Mordecai has written articles on Caribbean literature, education and publishing, and has collaborated on, or herself written, more than 30 books, including textbooks, children's books, six books of poetry for adults, a collection of short fiction, a novel, and (with her husband, Martin Mordecai) a reference work on Jamaica. She has edited several anthologies, including the Sunsong series. Her poems and stories for children are widely collected and have been used in textbooks in the UK, Canada, the US, West Africa, the Caribbean and Malaysia. Her short stories have been published in journals and anthologies in the Caribbean, the US and Canada. Her poetry was included in the 1992 anthology Daughters of Africa. Her play El Numero Uno had its world premiere in February 2010 at the Lorraine Kimsa Theatre for Young People in Toronto, Canada.
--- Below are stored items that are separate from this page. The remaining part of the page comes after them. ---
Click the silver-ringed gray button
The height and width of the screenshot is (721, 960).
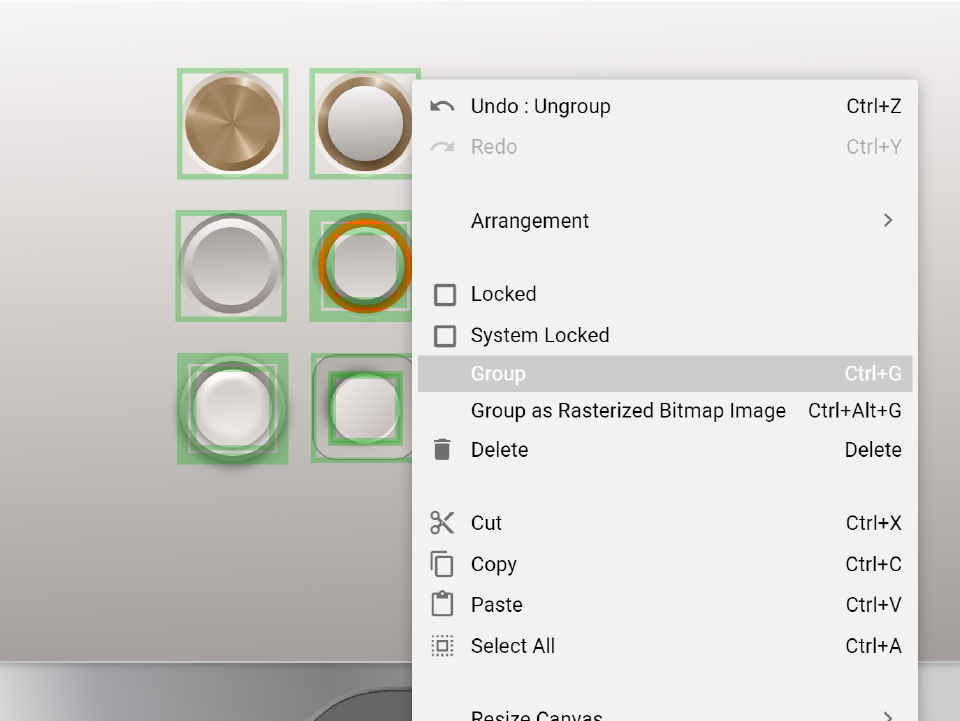tap(231, 266)
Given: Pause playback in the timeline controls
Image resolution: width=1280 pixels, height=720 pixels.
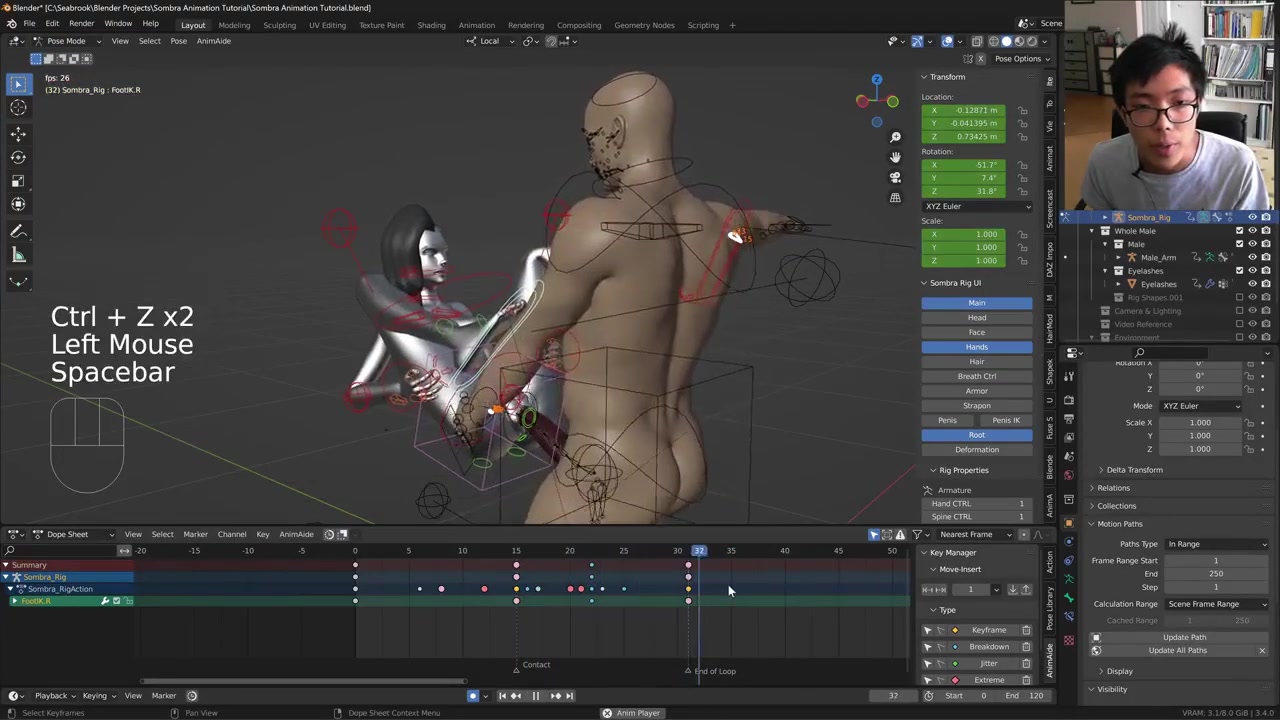Looking at the screenshot, I should point(535,696).
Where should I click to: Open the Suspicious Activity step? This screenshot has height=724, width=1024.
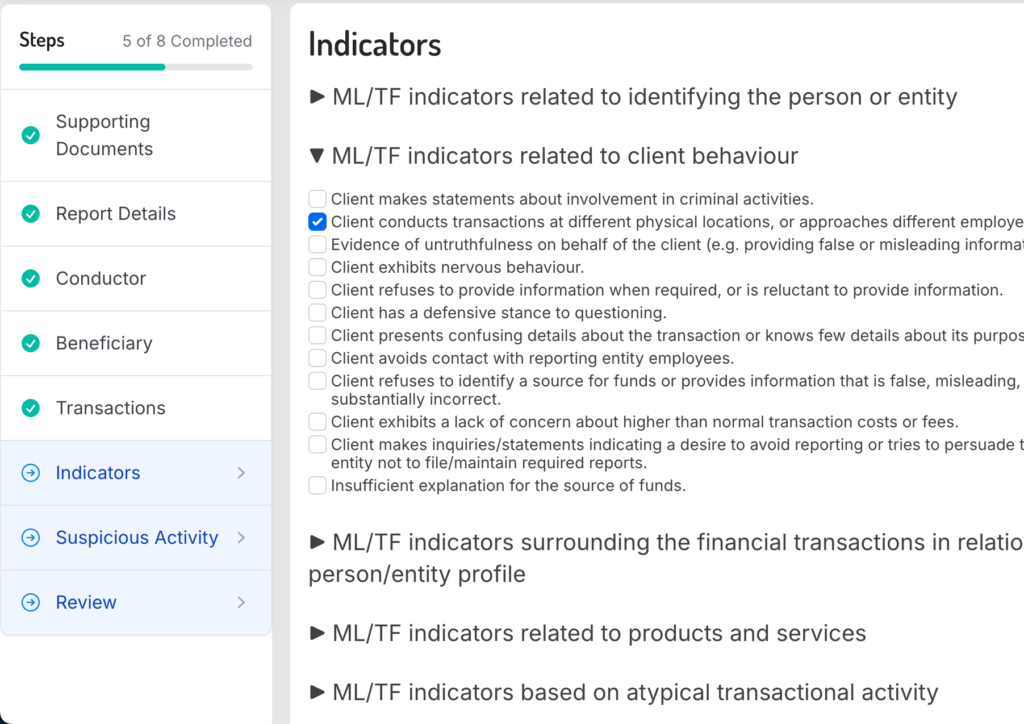[137, 538]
Mordecai has lived in Canada since 1994, but the Caribbean experience, both in the region and in the diaspora, continues to be an important preoccupation in her writing. In 2013 she was awarded a Bronze Musgrave Medal by the Institute of Jamaica. In spring 2014, she was a fellow at Yaddo artists' community in Saratoga Springs, New York.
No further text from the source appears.